--- Task to carry out ---
Where the records below show a line containing "This screenshot has width=1568, height=520.", start copying; end with the line containing "690x431 pixels.", and copy it too.

--- The records ---
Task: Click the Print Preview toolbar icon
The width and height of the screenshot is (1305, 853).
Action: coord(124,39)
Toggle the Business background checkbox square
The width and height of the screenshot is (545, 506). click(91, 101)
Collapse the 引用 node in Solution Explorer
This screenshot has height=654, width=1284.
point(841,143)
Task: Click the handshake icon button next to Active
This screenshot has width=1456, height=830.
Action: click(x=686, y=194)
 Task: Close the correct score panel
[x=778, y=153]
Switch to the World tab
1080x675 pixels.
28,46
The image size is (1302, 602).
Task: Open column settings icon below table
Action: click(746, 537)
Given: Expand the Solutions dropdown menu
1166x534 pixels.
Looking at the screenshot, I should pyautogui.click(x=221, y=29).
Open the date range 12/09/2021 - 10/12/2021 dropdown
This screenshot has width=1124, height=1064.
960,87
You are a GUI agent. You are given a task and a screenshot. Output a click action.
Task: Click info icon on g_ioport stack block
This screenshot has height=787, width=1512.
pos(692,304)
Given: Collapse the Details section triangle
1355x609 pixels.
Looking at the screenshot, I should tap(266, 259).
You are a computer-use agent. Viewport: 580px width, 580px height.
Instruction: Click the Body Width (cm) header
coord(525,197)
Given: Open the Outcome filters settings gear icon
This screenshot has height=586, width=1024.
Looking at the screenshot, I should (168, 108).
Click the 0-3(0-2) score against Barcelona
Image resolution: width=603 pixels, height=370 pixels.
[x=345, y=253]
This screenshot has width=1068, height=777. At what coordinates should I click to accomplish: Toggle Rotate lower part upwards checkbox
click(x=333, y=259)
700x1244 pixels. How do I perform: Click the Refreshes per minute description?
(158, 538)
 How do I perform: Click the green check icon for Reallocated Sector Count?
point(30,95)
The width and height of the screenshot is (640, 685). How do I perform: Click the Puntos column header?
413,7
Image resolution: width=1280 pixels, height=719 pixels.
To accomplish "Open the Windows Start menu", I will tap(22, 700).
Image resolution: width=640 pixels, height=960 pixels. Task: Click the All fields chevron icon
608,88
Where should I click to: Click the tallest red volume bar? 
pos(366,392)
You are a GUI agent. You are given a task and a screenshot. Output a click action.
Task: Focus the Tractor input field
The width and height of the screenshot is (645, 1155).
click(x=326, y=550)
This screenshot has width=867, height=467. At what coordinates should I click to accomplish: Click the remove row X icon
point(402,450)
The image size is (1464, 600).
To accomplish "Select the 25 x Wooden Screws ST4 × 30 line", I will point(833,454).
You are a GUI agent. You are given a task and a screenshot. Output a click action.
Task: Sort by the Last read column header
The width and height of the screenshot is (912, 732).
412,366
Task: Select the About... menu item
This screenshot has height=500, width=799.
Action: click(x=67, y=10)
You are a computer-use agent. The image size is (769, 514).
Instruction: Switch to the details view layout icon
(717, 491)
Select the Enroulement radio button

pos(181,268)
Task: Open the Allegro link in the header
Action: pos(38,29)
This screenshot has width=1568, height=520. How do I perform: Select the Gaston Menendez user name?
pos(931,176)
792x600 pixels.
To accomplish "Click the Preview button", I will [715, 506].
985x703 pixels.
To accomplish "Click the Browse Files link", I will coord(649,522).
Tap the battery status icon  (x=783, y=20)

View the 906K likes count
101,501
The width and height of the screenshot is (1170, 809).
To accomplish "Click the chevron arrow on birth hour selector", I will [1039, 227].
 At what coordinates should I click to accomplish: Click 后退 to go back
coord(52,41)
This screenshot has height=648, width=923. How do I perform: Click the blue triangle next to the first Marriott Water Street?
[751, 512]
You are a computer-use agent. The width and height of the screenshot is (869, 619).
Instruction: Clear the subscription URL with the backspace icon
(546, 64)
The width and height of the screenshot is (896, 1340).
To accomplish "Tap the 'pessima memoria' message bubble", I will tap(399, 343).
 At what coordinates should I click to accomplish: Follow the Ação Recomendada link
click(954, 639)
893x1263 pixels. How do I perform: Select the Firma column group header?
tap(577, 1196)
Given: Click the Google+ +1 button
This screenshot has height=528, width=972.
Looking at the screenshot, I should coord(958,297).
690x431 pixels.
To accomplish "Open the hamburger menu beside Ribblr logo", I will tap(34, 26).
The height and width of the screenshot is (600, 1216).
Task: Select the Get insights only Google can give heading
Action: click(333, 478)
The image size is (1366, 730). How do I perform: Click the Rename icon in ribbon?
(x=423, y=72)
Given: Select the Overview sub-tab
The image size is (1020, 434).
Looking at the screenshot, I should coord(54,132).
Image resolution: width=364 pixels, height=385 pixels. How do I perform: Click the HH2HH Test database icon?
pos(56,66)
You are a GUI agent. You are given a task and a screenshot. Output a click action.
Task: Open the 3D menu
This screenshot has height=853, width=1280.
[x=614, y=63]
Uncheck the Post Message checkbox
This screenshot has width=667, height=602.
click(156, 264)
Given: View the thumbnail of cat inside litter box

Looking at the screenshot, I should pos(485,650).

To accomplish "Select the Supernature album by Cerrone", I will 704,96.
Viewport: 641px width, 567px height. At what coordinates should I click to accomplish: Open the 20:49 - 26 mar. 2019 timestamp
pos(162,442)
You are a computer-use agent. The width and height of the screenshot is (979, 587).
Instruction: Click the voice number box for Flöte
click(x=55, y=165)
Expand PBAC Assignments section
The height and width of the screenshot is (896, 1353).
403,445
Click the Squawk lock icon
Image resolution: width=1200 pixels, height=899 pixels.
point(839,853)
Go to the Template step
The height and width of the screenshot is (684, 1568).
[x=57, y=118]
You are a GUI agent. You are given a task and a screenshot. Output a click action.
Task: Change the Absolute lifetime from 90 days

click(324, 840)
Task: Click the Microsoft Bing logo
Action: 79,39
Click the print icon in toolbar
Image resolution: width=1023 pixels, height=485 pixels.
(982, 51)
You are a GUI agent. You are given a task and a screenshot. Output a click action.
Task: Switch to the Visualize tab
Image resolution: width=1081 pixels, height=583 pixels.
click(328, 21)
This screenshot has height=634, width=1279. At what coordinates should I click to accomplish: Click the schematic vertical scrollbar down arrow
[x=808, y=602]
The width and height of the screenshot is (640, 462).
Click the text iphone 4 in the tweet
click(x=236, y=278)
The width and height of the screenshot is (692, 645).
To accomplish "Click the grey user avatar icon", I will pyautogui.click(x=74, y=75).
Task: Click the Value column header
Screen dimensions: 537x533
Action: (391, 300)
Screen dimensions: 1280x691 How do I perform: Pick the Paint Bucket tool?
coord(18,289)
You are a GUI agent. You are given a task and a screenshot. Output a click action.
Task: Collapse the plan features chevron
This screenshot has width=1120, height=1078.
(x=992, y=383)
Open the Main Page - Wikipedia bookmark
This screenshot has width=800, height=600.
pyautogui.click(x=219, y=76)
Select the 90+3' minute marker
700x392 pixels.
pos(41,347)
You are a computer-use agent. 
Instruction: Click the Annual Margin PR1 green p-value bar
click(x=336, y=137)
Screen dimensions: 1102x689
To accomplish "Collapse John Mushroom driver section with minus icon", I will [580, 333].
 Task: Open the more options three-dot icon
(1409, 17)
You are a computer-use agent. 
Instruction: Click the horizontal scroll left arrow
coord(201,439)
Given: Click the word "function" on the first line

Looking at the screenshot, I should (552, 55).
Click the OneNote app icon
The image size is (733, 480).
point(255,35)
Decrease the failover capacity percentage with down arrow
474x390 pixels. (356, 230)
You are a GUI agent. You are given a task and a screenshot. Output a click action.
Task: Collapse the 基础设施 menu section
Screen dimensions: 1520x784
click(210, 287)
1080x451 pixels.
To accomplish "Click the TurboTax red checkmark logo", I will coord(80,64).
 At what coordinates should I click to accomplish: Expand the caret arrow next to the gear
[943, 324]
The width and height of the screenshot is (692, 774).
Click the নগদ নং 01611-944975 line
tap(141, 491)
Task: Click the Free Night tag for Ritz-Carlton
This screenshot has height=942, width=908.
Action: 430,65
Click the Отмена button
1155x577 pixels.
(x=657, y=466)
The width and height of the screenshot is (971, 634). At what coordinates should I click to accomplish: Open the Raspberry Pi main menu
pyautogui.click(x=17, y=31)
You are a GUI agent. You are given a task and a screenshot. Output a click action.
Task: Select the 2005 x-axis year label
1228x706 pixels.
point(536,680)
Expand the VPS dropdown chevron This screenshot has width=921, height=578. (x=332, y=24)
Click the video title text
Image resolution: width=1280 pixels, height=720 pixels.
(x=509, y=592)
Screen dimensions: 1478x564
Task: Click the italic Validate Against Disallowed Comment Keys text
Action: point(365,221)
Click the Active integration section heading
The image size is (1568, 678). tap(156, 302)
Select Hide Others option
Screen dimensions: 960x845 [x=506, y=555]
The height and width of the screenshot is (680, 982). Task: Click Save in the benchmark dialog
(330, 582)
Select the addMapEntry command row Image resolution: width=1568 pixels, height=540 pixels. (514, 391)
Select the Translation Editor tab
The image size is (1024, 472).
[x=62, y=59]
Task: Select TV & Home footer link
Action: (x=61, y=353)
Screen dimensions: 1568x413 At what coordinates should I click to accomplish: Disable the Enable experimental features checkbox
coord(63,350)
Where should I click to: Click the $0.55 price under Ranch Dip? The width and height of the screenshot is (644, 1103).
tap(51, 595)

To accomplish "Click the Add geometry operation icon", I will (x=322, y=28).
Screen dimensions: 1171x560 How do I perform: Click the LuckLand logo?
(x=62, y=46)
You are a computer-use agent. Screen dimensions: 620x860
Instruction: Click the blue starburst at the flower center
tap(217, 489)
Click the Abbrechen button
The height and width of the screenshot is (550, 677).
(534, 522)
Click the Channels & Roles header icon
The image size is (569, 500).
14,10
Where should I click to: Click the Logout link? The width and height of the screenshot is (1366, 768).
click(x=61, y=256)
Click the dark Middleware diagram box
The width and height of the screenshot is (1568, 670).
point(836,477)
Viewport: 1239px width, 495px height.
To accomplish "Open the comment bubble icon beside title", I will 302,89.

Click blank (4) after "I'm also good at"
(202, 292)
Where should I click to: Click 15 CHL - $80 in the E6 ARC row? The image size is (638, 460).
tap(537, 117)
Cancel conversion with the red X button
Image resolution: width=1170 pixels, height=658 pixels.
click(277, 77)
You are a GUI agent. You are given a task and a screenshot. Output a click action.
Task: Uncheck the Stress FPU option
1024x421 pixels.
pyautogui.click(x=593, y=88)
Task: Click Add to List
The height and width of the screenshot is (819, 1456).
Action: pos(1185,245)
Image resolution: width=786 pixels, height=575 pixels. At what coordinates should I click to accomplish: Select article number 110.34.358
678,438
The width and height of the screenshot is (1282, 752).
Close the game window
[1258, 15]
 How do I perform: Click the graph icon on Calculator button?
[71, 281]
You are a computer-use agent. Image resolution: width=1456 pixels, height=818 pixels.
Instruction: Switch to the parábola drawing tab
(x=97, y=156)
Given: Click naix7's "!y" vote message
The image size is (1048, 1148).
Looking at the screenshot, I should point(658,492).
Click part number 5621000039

--- Completed task ---
This screenshot has width=1568, height=520. How do I perform: Select the Gaston Menendez user name?
pos(931,176)
792x600 pixels.
To accomplish "Click the Preview button", I will [715, 506].
985x703 pixels.
To accomplish "Click the Browse Files link", I will coord(649,522).
Tap the battery status icon  (x=783, y=20)

View the 906K likes count
101,501
The width and height of the screenshot is (1170, 809).
To accomplish "Click the chevron arrow on birth hour selector", I will [1039, 227].
 At what coordinates should I click to accomplish: Click 后退 to go back
coord(52,41)
This screenshot has height=648, width=923. How do I perform: Click the blue triangle next to the first Marriott Water Street?
[751, 512]
You are a computer-use agent. The width and height of the screenshot is (869, 619).
Instruction: Clear the subscription URL with the backspace icon
(546, 64)
The width and height of the screenshot is (896, 1340).
To accomplish "Tap the 'pessima memoria' message bubble", I will tap(399, 343).
 At what coordinates should I click to accomplish: Follow the Ação Recomendada link
click(954, 639)
893x1263 pixels. How do I perform: Select the Firma column group header?
tap(577, 1196)
Given: Click the Google+ +1 button
This screenshot has height=528, width=972.
Looking at the screenshot, I should coord(958,297).
690x431 pixels.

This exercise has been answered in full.